Литмир - Электронная Библиотека
A
A

Было решено как можно скорей отправить гонцов ко всем сподвижникам в деревнях и городах айдынской и саруханской земель. Пусть не платят дани беям и османским наместникам, не дают людей в войско, ибо пришла пора долгожданная. И шлют своих выборных в Карабурун.

Все, что видел Шейхоглу Сату в Карабуруне, неотступно стояло у него перед глазами, покуда с учеником своим Дурасы Эмре и его подмастерьем Ахмедом шли они горными тропами в обход Измира к перевалу Белкава. Турецкие девушки с открытыми лицами, прямо на пастбищах варившие в огромных котлах кашу из рушеной пшеницы, заправленную вяленой бараниной. Чабаны и табунщики, что, рассевшись на камнях, с истовой серьезностью вкушали общий плов из общего котла.

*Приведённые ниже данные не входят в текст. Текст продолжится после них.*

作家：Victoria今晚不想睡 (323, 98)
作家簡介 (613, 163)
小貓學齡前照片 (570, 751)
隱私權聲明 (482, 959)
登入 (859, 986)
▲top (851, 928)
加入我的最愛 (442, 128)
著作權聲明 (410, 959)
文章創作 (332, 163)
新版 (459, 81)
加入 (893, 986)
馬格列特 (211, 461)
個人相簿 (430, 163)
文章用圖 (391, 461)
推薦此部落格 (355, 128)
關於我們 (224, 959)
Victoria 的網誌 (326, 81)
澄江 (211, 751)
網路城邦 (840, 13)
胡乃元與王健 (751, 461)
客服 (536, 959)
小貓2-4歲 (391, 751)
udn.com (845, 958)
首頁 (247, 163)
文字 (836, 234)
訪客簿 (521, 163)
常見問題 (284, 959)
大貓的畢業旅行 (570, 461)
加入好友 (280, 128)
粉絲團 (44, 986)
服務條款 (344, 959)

Потные, словно загнанные лошади, новобраные ратники на стане, устроенном в ущелье Красного ручья. Гюндюз брал сюда лишь тех, кому это было по силе, а рвались в дело все деревенские поголовно. Готовы были сечься с врагом за великие обиды свои. Но вот беда — никто из них до сей поры не держал ни лука, ни сабли. Гюндюз гонял их до седьмого пота и только головой качал: молодые-де еще туда-сюда, а те, что постарше, хоть крепки, как бугаи, да больно уж корявы.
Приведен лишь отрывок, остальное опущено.